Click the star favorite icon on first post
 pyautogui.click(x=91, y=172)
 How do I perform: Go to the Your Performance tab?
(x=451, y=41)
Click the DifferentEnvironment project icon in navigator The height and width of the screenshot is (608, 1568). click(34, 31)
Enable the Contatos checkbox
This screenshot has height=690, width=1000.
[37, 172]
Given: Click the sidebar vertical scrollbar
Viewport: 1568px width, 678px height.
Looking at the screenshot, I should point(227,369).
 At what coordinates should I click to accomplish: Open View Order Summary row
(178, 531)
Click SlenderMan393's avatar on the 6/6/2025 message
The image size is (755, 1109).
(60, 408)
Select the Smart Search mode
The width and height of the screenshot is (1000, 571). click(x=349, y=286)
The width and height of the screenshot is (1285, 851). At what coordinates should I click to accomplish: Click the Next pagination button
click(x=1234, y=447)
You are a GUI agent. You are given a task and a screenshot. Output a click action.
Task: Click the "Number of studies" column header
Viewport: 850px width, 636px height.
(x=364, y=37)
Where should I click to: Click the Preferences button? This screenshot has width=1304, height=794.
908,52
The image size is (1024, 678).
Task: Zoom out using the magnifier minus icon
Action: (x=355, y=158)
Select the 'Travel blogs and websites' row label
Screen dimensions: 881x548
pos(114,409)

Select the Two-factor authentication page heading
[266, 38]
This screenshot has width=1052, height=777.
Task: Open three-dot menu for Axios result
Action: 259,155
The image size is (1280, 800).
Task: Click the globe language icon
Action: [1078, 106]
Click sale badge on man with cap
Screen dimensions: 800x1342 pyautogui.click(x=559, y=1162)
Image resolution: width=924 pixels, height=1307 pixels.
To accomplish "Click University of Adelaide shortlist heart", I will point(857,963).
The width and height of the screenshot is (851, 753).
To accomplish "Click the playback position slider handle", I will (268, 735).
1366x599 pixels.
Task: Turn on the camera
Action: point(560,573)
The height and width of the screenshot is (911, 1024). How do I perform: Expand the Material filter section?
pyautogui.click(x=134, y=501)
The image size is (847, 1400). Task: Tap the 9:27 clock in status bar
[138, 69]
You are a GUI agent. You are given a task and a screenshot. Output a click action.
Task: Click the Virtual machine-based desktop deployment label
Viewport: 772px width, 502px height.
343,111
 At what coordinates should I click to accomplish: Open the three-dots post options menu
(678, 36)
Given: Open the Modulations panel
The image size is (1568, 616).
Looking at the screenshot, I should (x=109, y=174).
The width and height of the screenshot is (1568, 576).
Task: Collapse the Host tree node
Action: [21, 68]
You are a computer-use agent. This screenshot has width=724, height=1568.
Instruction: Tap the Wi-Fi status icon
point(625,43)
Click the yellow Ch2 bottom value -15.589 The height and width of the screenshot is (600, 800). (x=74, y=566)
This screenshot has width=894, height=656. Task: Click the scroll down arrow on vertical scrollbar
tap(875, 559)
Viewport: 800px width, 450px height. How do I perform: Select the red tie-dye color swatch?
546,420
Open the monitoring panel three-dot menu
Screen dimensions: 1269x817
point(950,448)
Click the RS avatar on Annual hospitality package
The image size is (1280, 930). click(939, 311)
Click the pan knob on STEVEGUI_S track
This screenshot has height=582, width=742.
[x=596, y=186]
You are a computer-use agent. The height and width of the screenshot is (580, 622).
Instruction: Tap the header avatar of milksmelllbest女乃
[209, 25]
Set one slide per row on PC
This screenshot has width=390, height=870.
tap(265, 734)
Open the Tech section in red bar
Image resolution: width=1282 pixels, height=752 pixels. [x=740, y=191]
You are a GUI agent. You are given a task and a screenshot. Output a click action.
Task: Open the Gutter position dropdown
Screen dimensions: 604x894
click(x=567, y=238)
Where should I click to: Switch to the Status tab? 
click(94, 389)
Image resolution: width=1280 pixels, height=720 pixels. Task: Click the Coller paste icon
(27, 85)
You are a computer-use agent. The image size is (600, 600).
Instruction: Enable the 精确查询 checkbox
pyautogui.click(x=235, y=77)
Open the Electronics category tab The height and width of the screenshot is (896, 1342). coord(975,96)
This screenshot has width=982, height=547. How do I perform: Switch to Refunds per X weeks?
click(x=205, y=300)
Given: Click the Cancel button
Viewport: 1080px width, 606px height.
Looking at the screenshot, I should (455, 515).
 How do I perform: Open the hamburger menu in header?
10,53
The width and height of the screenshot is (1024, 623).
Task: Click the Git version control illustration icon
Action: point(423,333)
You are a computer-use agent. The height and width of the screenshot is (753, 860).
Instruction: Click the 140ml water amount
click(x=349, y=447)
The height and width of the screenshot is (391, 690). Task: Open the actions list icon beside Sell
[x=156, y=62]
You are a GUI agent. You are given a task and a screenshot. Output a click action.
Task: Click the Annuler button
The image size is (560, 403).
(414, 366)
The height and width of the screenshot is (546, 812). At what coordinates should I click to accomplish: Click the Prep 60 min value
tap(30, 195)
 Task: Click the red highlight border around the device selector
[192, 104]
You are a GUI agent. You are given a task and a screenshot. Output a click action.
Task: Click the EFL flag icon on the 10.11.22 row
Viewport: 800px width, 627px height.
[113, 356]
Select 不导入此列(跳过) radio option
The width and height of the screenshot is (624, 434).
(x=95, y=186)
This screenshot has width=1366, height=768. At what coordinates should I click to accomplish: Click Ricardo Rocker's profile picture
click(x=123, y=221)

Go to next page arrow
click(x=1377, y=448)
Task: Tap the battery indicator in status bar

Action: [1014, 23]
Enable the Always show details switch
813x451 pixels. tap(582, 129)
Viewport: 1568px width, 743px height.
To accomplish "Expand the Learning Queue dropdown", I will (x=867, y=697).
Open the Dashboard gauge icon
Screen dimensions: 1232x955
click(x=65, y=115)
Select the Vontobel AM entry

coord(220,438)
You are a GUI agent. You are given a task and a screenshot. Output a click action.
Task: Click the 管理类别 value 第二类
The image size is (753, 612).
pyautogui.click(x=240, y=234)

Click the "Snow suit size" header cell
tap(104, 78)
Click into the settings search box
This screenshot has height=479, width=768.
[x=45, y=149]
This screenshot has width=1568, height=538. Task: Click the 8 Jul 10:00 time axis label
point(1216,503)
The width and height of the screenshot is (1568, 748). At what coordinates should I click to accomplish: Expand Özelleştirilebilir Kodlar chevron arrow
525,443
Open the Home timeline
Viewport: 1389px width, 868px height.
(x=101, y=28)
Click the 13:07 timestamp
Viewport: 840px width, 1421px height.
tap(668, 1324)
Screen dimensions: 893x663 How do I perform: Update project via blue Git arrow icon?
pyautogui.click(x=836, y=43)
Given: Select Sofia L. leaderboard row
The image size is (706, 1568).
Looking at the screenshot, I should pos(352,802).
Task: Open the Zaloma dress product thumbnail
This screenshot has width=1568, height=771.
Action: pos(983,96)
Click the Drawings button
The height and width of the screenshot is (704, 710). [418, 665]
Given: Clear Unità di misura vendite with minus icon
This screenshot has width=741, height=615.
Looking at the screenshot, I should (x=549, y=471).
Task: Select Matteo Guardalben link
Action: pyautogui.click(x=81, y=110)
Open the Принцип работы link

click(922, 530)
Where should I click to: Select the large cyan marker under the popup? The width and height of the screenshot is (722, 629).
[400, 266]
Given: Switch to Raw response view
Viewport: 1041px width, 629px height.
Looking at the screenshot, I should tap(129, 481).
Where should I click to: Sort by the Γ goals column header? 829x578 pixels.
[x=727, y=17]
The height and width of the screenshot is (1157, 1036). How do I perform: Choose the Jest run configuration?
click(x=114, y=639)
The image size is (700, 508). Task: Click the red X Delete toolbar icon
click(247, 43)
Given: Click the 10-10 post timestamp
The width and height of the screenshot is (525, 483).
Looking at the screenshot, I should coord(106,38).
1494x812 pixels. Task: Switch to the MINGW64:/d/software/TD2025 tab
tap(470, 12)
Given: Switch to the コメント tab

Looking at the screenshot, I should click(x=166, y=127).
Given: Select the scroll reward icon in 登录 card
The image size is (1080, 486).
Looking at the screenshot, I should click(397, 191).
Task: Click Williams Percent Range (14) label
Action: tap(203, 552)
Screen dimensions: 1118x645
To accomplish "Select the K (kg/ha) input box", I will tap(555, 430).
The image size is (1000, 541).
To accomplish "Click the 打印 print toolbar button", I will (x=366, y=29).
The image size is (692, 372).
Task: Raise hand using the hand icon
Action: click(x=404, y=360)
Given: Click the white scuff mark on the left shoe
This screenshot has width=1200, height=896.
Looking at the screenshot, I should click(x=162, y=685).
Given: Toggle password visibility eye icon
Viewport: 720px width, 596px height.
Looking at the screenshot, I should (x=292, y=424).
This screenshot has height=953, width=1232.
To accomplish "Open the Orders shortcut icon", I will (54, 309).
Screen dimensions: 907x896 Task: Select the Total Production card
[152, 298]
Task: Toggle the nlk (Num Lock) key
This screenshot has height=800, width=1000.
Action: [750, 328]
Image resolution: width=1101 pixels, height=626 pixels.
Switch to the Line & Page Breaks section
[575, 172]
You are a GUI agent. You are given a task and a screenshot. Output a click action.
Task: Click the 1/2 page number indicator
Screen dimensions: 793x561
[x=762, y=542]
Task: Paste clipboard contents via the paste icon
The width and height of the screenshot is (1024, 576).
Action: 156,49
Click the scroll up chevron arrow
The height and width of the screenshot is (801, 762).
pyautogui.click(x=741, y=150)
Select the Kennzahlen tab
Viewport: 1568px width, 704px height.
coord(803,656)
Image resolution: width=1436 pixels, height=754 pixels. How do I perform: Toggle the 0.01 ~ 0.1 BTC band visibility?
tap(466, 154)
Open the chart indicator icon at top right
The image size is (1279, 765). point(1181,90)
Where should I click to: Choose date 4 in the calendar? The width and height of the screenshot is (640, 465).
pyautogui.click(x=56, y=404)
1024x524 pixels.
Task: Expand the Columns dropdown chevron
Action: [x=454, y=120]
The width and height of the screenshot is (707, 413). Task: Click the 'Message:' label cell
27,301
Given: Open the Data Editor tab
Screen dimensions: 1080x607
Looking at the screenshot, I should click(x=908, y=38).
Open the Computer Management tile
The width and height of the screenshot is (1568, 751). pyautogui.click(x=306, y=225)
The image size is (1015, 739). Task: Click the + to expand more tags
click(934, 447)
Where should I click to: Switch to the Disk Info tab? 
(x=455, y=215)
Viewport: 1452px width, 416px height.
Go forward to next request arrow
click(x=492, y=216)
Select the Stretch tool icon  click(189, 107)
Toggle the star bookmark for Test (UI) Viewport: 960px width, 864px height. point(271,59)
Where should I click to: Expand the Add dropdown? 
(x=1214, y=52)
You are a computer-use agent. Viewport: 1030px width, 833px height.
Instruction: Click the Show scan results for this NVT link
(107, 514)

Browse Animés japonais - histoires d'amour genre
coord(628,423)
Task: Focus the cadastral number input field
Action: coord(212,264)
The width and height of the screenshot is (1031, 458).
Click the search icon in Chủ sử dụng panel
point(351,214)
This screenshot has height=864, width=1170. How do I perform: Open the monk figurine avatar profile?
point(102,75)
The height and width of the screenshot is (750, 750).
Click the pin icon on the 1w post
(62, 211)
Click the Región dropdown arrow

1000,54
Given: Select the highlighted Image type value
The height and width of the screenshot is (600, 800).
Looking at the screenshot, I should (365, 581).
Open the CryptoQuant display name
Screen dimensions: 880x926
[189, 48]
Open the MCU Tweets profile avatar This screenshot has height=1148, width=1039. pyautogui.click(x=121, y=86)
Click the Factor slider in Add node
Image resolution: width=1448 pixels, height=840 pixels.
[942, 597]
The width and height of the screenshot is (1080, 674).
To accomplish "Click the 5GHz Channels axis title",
● ● ● ●
### EXERCISE
Would you print exactly and only the lines of the material above that run from the line with "Image resolution: width=924" through the line with "Click the yellow", both included?

### RESPONSE AREA
Image resolution: width=924 pixels, height=1307 pixels.
To accomplish "Click University of Adelaide shortlist heart", I will point(857,963).
The width and height of the screenshot is (851, 753).
To accomplish "Click the playback position slider handle", I will (268, 735).
1366x599 pixels.
Task: Turn on the camera
Action: point(560,573)
The height and width of the screenshot is (911, 1024). How do I perform: Expand the Material filter section?
pyautogui.click(x=134, y=501)
The image size is (847, 1400). Task: Tap the 9:27 clock in status bar
[138, 69]
You are a GUI agent. You are given a task and a screenshot. Output a click action.
Task: Click the Virtual machine-based desktop deployment label
Viewport: 772px width, 502px height.
343,111
 At what coordinates should I click to accomplish: Open the three-dots post options menu
(678, 36)
Given: Open the Modulations panel
The image size is (1568, 616).
Looking at the screenshot, I should (x=109, y=174).
The width and height of the screenshot is (1568, 576).
Task: Collapse the Host tree node
Action: [21, 68]
You are a computer-use agent. This screenshot has width=724, height=1568.
Instruction: Tap the Wi-Fi status icon
point(625,43)
Click the yellow Ch2 bottom value -15.589 The height and width of the screenshot is (600, 800). (x=74, y=566)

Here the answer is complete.